The long established policy of providing tax relief for pension contributions is to encourage saving by employers, employees and the self-employed towards their retirement income. A repayment of contributions is only permitted in highly limited circumstances, for example due to ill-health, and as such, this would be subject to income tax.

The policy rationale underpinning this is that the State provides generous tax relief on both pension contributions and fund growth to ensure that people have sufficient savings to fund their regular costs and expenses during their retirement. However, on actual drawdown, a pension is subject to tax at the individual’s marginal tax rate. In the event of any early encashment of a pension fund, the tax relief received must be clawed back. It should also be noted that any refund of pension contributions is governed by the terms of the specific scheme or product.

As is the case with all matters of policy, while they are kept under review on a continuous basis I do not have any plans at this time to revise these pension arrangements.  

It is important to point out that a very significant and comprehensive package of measures has already been put in place to assist individuals and businesses impacted by the COVID-19 pandemic. This includes the Employment Wage Subsidy Scheme (EWSS), the Pandemic Unemployment Payment (PUP), bank-related forbearance measures, and various other Government supports that were announced in the July Stimulus Package and in Budget 2021, such as the Re-Start Grants, Credit Guarantee Scheme, Covid Restrictions Support Scheme (CRSS) and the VAT reduction from 13.5% to 9%.

Banking Sector

Ceisteanna (63, 65)

Catherine Murphy

Ceist:

63. Deputy Catherine Murphy asked the Minister for Finance if he or his officials have engaged with and or corresponded with a bank (details supplied) and or a service in relation to the possibility of the bank withdrawing from the Irish banking market [32207/20]

Amharc ar fhreagra

Pearse Doherty

Ceist:

65. Deputy Pearse Doherty asked the Minister for Finance the discussions he has had with a bank (details supplied) regarding the reported closure of its branches and operations; and if he will make a statement on the matter. [32250/20]

Amharc ar fhreagra

Freagraí scríofa

I propose to take Questions Nos. 63 and 65 together.

I became aware that NatWest is engaged in a strategic review of its operations, including those of its subsidiary, Ulster Bank, thanks to media reports published last month.  Following these media reports, officials from my Department contacted Ulster Bank and NatWest.

Yesterday, I met with representatives of Ulster Bank. I outlined that I expected that staff, customers and other stakeholders would be informed promptly about any decisions being made. In particular, I asked that staff representatives will be consulted and kept informed of developments. I also emphasised the importance of Ulster Bank to the Irish financial services market, to the wider economy and to the communities it serves.

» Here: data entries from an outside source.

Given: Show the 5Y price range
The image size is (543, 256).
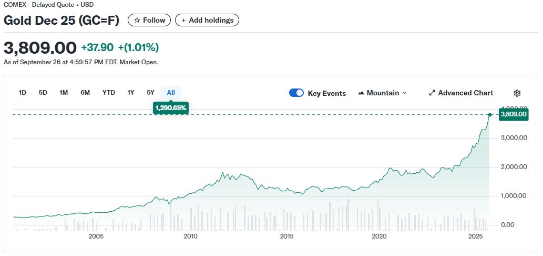Looking at the screenshot, I should [x=151, y=93].
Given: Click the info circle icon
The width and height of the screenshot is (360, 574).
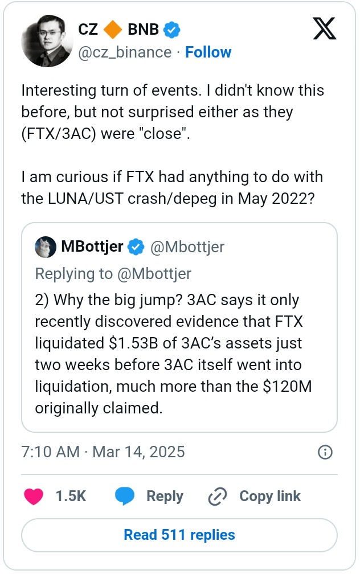Looking at the screenshot, I should point(324,452).

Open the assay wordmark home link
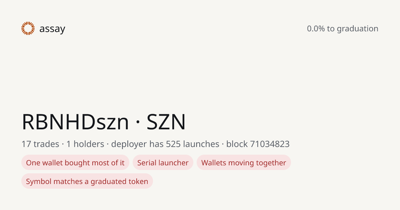pyautogui.click(x=52, y=29)
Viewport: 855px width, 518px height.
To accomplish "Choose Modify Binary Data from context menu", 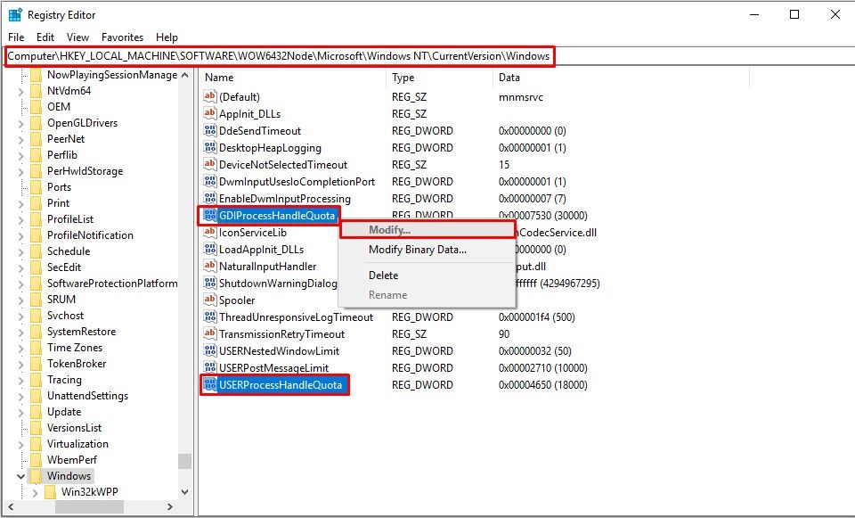I will (417, 250).
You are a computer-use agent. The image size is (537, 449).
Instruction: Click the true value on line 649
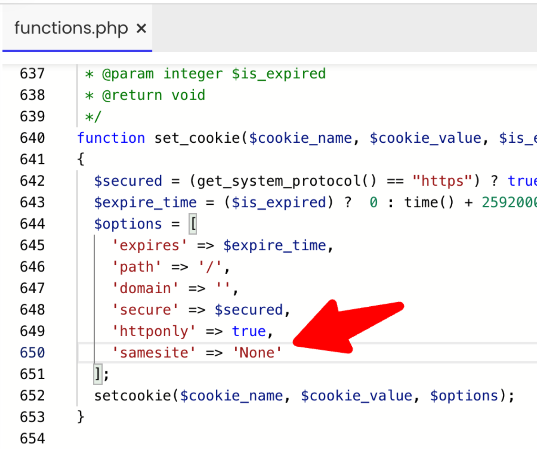[x=249, y=331]

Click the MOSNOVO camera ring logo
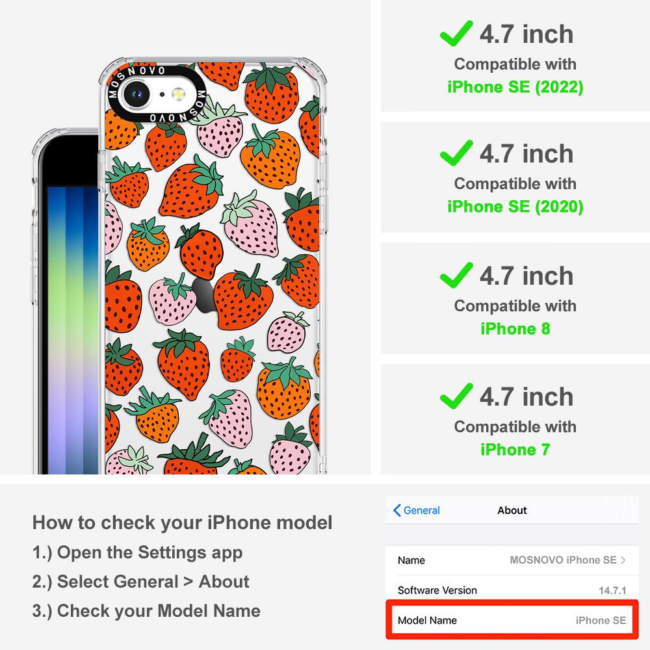[157, 94]
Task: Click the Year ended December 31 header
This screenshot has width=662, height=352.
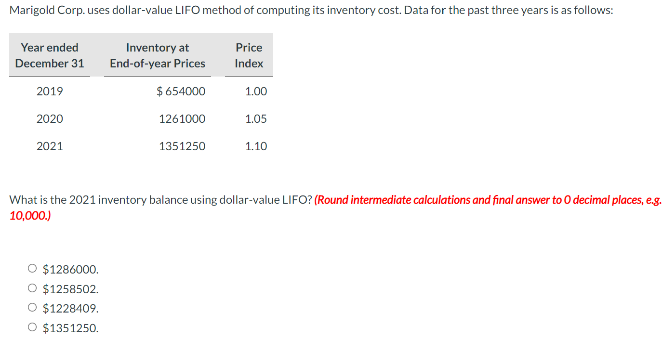Action: (49, 55)
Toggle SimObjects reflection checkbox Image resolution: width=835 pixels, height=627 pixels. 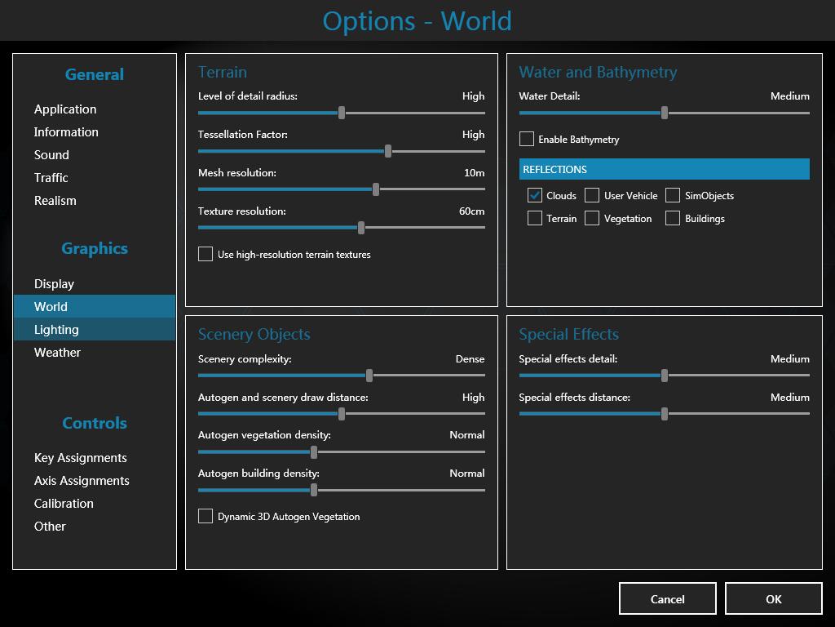(x=673, y=195)
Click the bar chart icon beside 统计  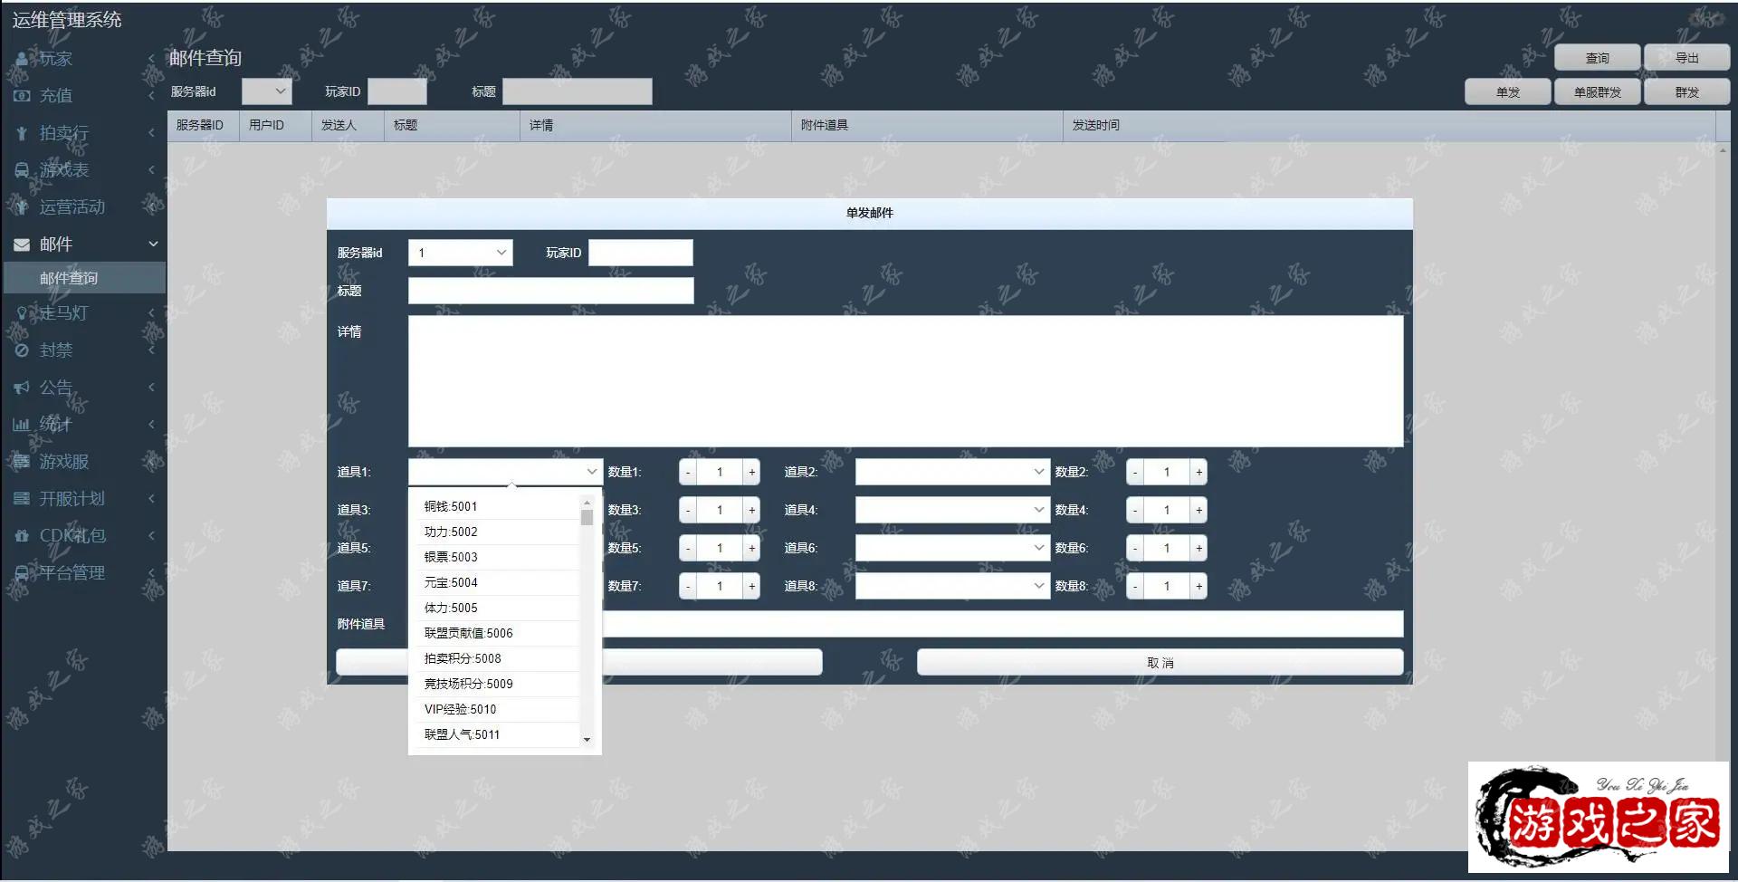[22, 425]

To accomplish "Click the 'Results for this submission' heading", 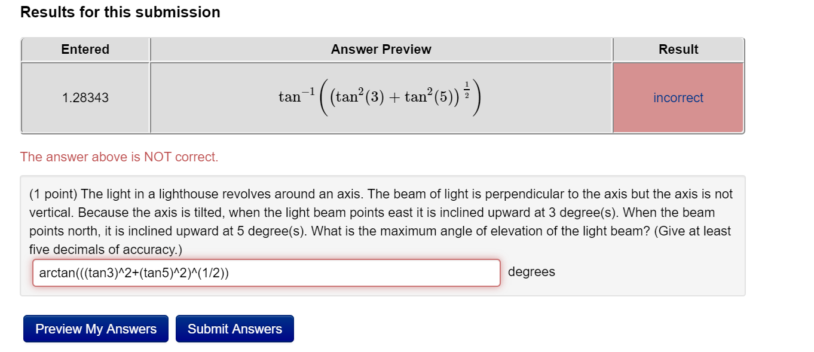I will pyautogui.click(x=120, y=12).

Ulster Bank confirmed that the strategic review is ongoing and that no decision has yet been taken. Ulster Bank also confirmed that there is no set timetable for this review and that it is fully aware of the strategically important role that Ulster Bank plays in the provision of financial services to the Irish market.

While I will have further engagement with the bank as the review process continues, I would like to emphasise that I have no role in the review or any commercial decisions arising from it.

Covid-19 Pandemic Supports

Ceisteanna (64)

Bríd Smith

Ceist:

64. Deputy Bríd Smith asked the Minister for Finance when he will publish the list of companies that availed of the temporary wage subsidy scheme; if this list will detail the amount of funds claimed in each case; and if he will make a statement on the matter. [32231/20]

Amharc ar fhreagra

Freagraí scríofa

Revenue has advised me that it anticipates publishing the list of employers that availed of the Temporary Wage Subsidy Scheme (TWSS) by end October 2020, in accordance with Section 28 of the Emergency Measures in the Public Interest (Covid-19) Act 2020. The published list will include the names and addresses of recipient employers but will not include the subsidy amounts paid as there is no legislative basis to provide such information.

Question No. 65 answered with Question No. 63.